**WRITTEN EXERCISE:** Reproduce the lines of the data below exactly as they appear, starting at the first line and stopping after the line that contains "Action: 659,324".

[A block of data]
▽

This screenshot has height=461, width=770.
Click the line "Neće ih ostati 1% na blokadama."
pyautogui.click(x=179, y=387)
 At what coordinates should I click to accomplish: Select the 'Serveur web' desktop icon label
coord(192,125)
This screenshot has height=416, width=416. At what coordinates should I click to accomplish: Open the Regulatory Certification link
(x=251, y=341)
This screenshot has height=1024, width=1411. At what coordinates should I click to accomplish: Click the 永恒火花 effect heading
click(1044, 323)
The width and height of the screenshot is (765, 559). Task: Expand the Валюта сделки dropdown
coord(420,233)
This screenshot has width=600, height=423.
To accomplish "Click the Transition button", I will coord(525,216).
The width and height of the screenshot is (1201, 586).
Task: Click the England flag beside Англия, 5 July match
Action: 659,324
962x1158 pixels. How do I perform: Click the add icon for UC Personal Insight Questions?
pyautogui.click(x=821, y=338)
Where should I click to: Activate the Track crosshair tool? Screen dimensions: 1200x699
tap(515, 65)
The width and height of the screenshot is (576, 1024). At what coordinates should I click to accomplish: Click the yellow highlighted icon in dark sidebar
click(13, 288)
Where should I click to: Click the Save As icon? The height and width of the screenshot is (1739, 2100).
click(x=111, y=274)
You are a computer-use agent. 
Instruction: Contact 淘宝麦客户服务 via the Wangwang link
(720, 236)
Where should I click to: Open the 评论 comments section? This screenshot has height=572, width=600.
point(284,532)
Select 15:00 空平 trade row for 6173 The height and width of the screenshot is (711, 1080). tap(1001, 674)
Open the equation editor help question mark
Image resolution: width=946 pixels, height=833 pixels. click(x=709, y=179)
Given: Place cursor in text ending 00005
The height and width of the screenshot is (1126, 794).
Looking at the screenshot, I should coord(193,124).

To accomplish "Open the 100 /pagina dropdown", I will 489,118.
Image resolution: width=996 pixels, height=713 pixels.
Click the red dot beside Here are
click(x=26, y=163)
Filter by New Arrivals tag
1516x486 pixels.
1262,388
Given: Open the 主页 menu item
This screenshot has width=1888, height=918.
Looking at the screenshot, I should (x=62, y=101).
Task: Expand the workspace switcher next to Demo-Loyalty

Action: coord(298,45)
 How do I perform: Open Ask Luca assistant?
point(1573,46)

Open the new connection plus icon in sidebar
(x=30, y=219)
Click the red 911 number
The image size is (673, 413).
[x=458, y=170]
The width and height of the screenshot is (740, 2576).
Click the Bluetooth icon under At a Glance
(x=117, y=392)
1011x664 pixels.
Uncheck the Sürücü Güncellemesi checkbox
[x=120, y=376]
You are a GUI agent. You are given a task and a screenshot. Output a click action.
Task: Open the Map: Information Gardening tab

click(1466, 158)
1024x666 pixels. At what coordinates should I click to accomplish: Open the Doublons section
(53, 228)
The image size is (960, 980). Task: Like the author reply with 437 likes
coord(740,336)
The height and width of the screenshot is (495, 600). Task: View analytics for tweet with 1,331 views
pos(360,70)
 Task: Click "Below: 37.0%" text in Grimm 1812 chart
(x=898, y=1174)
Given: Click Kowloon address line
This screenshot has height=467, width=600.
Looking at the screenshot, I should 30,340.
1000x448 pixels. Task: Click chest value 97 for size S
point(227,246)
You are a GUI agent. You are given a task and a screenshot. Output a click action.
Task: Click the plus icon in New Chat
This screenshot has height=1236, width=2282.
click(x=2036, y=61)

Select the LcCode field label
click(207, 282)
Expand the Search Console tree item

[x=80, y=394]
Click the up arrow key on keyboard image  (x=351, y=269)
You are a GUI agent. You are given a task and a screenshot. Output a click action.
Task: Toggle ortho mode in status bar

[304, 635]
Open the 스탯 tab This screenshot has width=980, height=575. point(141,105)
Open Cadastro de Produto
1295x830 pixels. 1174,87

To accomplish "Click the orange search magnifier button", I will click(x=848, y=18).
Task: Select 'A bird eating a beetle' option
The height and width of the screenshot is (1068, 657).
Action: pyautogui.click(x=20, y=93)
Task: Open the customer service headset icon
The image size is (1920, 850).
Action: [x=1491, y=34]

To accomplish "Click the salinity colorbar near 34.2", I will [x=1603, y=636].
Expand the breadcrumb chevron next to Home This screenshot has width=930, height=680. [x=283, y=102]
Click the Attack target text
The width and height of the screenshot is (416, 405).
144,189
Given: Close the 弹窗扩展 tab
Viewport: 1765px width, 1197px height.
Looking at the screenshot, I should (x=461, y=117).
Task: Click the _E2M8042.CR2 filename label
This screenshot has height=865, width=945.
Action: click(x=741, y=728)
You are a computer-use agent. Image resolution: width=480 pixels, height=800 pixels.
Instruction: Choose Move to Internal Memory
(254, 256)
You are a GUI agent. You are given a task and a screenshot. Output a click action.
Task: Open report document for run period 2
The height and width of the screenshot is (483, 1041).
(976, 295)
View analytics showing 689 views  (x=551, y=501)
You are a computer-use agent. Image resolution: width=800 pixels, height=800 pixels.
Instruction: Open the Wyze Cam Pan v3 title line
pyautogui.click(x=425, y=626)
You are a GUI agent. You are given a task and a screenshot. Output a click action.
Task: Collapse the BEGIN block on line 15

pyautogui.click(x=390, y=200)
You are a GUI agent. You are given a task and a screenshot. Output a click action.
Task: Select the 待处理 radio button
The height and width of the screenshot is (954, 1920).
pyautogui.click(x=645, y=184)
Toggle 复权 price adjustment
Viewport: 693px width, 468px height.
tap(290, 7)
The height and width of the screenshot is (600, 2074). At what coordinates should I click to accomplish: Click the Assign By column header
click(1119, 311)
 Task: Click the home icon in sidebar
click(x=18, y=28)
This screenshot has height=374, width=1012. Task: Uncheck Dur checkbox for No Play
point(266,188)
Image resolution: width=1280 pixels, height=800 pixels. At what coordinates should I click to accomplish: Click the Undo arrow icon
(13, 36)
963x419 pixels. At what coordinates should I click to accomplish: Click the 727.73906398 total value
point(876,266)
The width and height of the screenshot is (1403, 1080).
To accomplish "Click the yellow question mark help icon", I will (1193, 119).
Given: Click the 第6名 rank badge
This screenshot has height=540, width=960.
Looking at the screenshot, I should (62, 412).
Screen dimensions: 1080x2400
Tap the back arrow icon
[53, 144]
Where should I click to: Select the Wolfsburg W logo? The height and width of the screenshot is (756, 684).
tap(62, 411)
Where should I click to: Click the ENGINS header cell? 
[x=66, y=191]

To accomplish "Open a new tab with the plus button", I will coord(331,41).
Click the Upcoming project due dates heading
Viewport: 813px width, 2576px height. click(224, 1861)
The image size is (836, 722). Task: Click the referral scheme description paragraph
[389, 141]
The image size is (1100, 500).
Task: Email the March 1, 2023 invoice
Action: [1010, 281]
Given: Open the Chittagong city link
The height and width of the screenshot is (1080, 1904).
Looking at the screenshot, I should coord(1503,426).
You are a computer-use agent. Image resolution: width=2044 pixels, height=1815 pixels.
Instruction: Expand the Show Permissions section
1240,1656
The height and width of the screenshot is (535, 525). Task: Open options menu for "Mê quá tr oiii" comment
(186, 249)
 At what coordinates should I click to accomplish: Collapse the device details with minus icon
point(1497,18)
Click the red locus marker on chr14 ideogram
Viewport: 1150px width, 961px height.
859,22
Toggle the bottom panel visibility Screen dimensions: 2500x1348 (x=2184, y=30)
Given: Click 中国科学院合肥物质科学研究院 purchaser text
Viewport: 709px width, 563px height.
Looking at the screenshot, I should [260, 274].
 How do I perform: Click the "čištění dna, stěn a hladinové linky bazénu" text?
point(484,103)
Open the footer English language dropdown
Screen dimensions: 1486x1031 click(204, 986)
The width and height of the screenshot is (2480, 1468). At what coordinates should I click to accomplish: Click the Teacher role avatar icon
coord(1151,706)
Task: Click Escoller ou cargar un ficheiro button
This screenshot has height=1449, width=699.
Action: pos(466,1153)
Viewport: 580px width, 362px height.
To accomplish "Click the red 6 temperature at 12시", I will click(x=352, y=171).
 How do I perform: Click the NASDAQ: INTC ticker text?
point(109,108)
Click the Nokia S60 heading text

△

**EXERCISE ANSWER:**
This screenshot has height=461, width=770.
Click the line "Neće ih ostati 1% na blokadama."
pyautogui.click(x=179, y=387)
 At what coordinates should I click to accomplish: Select the 'Serveur web' desktop icon label
coord(192,125)
This screenshot has height=416, width=416. At what coordinates should I click to accomplish: Open the Regulatory Certification link
(x=251, y=341)
This screenshot has height=1024, width=1411. At what coordinates should I click to accomplish: Click the 永恒火花 effect heading
click(1044, 323)
The width and height of the screenshot is (765, 559). Task: Expand the Валюта сделки dropdown
coord(420,233)
This screenshot has width=600, height=423.
To accomplish "Click the Transition button", I will coord(525,216).
The width and height of the screenshot is (1201, 586).
Task: Click the England flag beside Англия, 5 July match
Action: 659,324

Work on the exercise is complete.